= Ann Mandelbaum =

American artist and photographer

Ann Mandelbaum (born 1945) is an American artist and photographer. She has an MA in Media Studies from The New School and an MFA from Pratt Institute in Painting and Drawing. She retired in 2021 after over 40 years teaching Fine Art and Photography at Pratt Institute.

Her 4th monograph, Matter, will be published by Hatje Cantz in 2022. It offers both analog black and white work from 1990-2000 and digital color images from 2007–present. None of the 105 examples have been exhibited or published before. The richness of the volume is in the 35-year process delineated. It reveals a continual obsession with the organic world, weaving through abstraction and sensation. Using both darkroom manipulation and later digital layers - Mandelbaum consistently reinvents and rediscovers a language of surprise. It follows 3 others: Ann Mandelbaum [ edition Stemmele 1994], Ann Mandelbaum, New Work[ Edition Stemmle, 1999], and Thin Skin[ Hatje Cantz, 2006].
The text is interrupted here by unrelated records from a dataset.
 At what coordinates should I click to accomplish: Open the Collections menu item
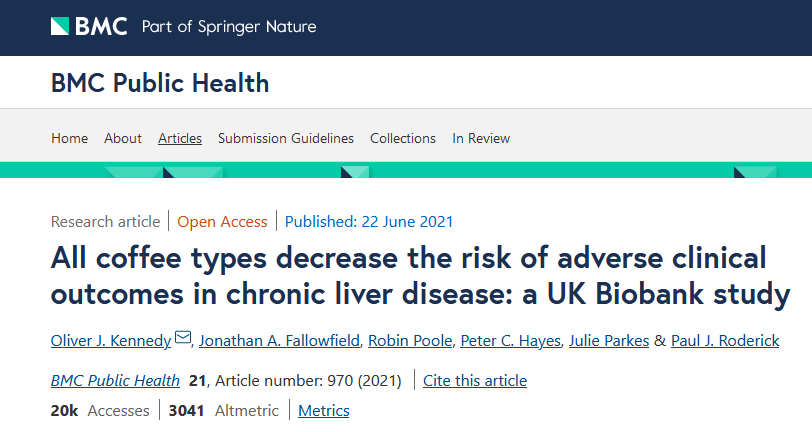(403, 138)
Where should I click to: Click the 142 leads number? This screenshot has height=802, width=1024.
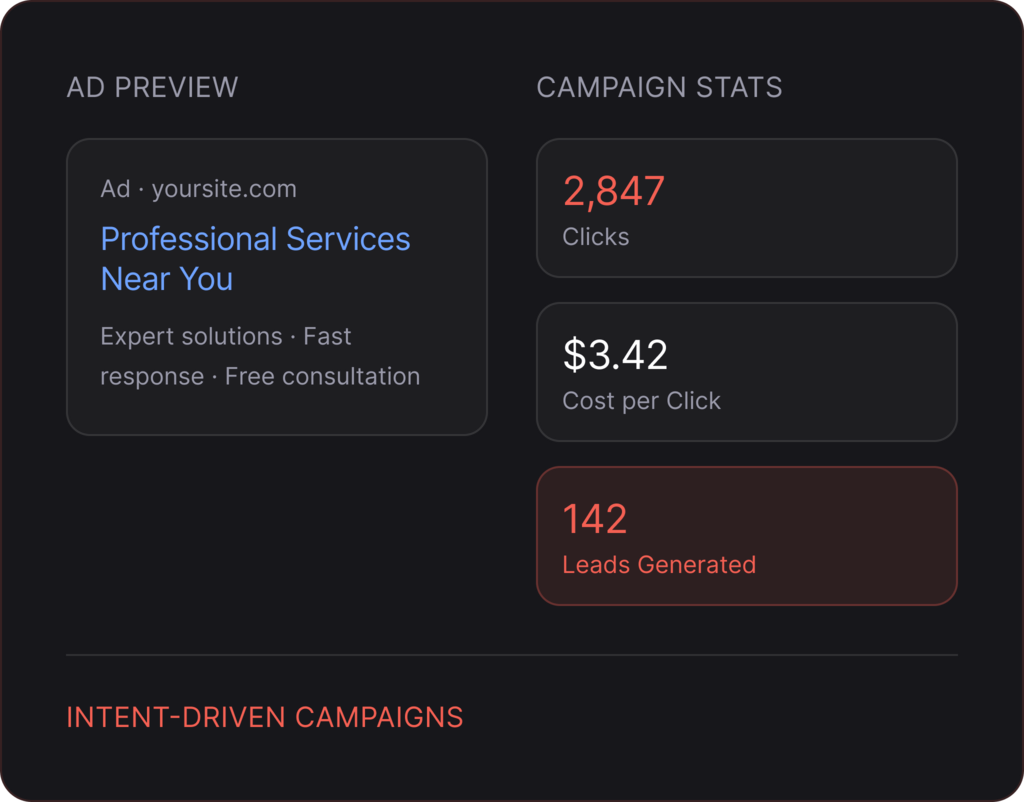pos(595,519)
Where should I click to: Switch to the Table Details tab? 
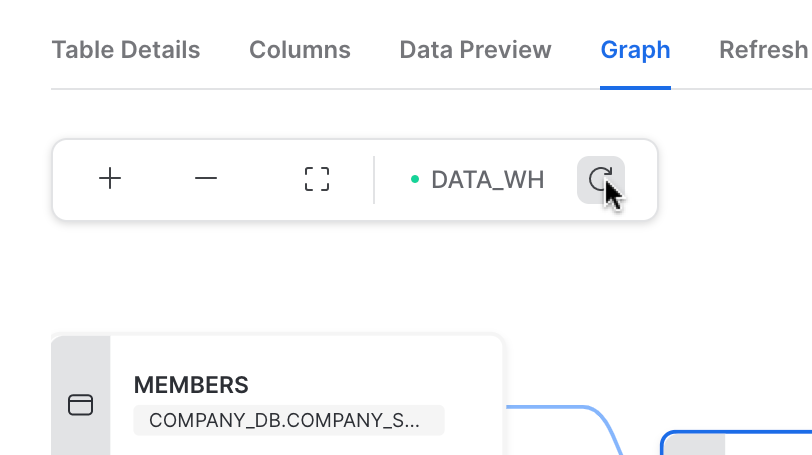point(126,50)
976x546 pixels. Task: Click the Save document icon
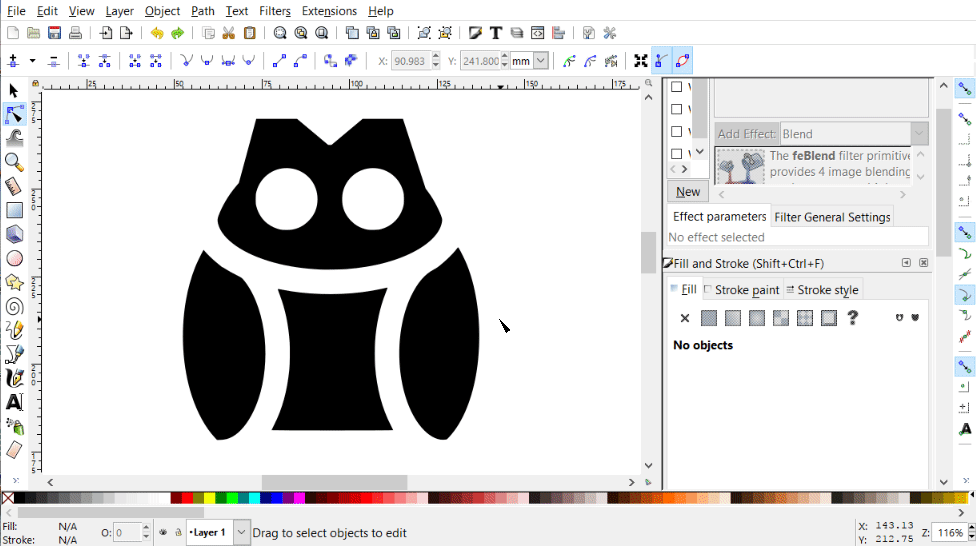pos(54,33)
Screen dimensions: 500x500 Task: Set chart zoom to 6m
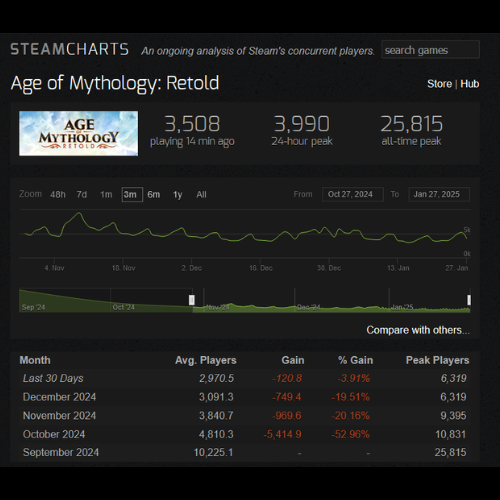tap(154, 195)
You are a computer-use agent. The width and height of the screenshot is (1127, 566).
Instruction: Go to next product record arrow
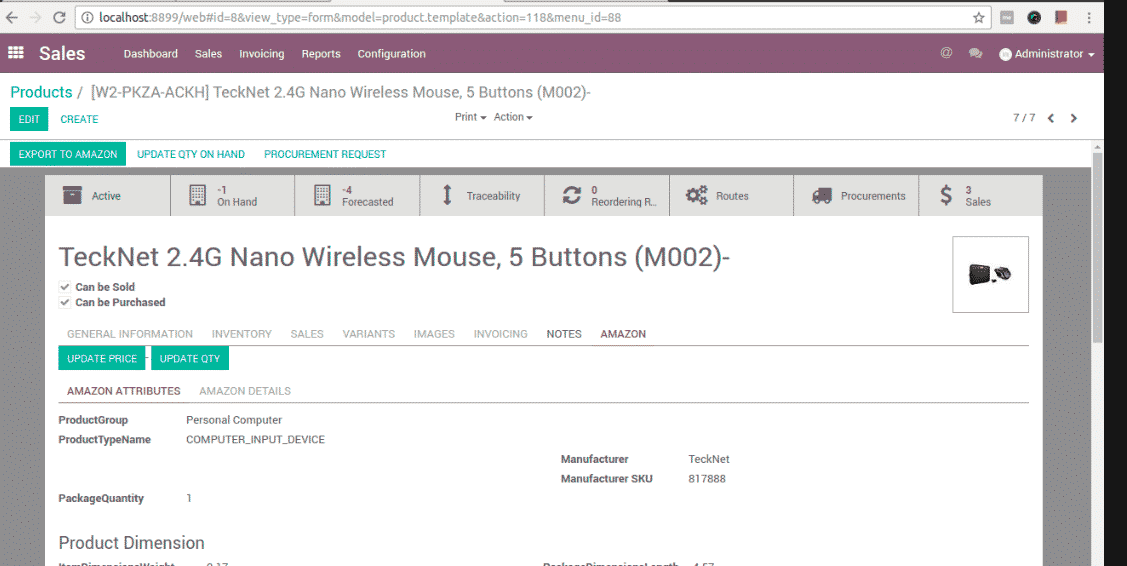tap(1074, 118)
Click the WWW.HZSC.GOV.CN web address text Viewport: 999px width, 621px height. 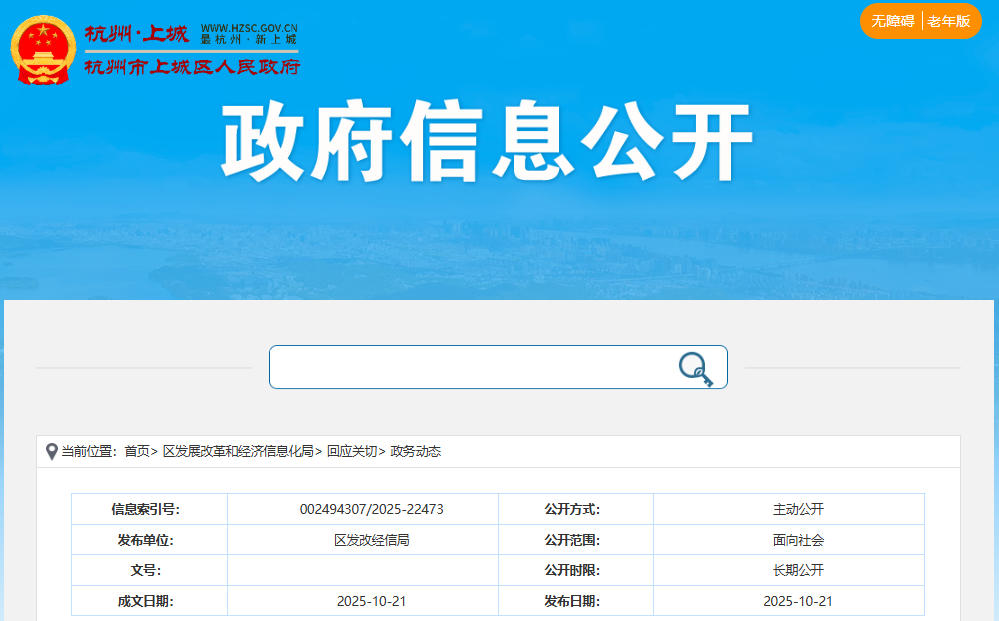pos(249,28)
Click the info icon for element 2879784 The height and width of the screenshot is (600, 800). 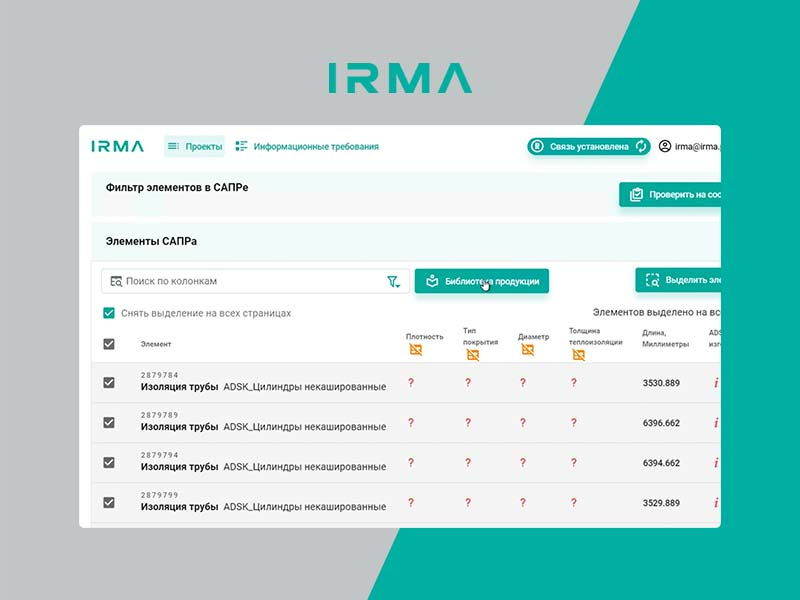point(716,383)
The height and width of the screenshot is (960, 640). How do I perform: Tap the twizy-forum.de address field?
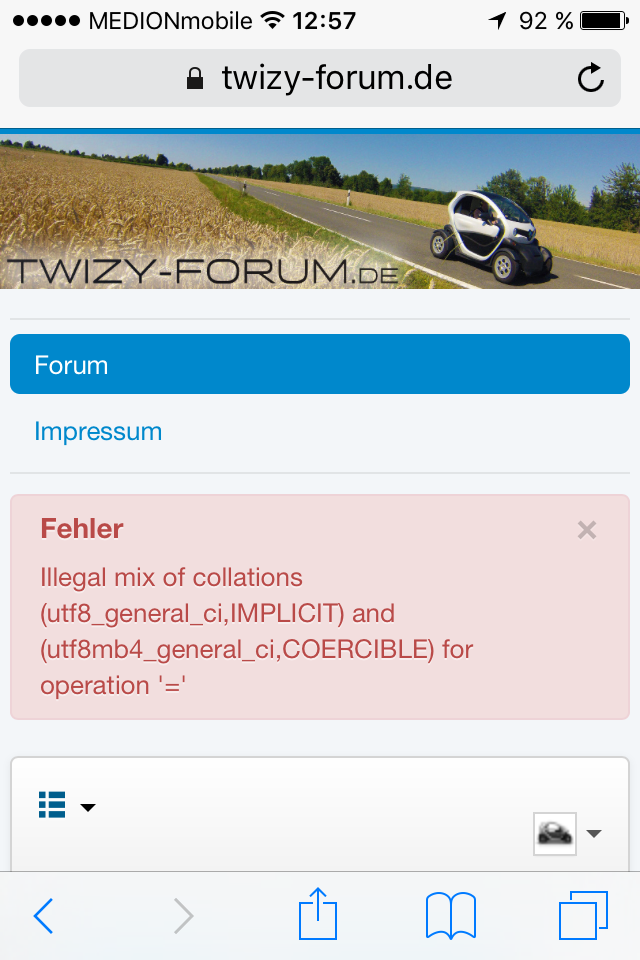pos(336,78)
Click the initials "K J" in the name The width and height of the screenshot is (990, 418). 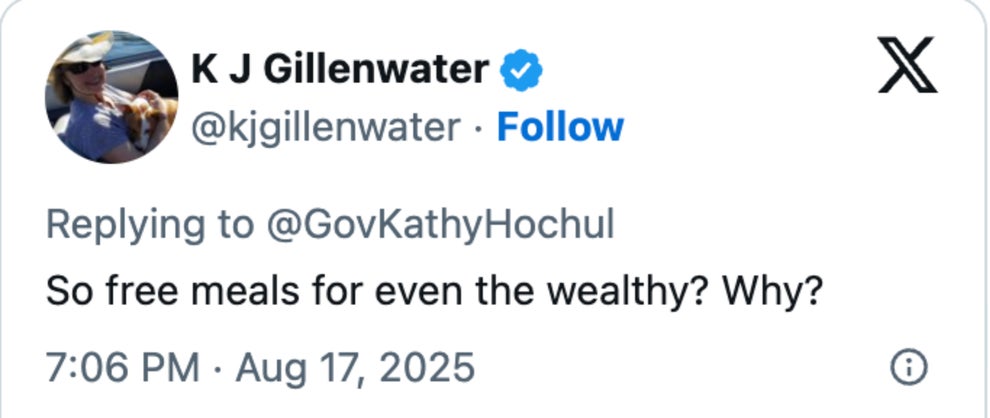(x=220, y=69)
She had had over 20 solo international exhibitions in museums and galleries including: Grey Art Gallery, New York; Southeastern Center for Photography, Winston Salem; Center for Creative Photography, Tucson; Frankfurter Kunstverein; Musee del'Elysee, Lausanne; Arge Kunst, Bolzano; Fotomuseum, Munich, Canal Isabel, Madrid; Galerie Francoise Paviot, Paris; Galerie Anita Beckers, Frankfurt; Rena Bransten, San Francisco; Jane Jackson, Atlanta.

In 2005, Hatje Cantz Verlag released a monograph on her work. She is included in the collection of the National Gallery of Canada, the Houston Museum of Fine Arts, the Brooklyn Museum and the Center for Creative Photography.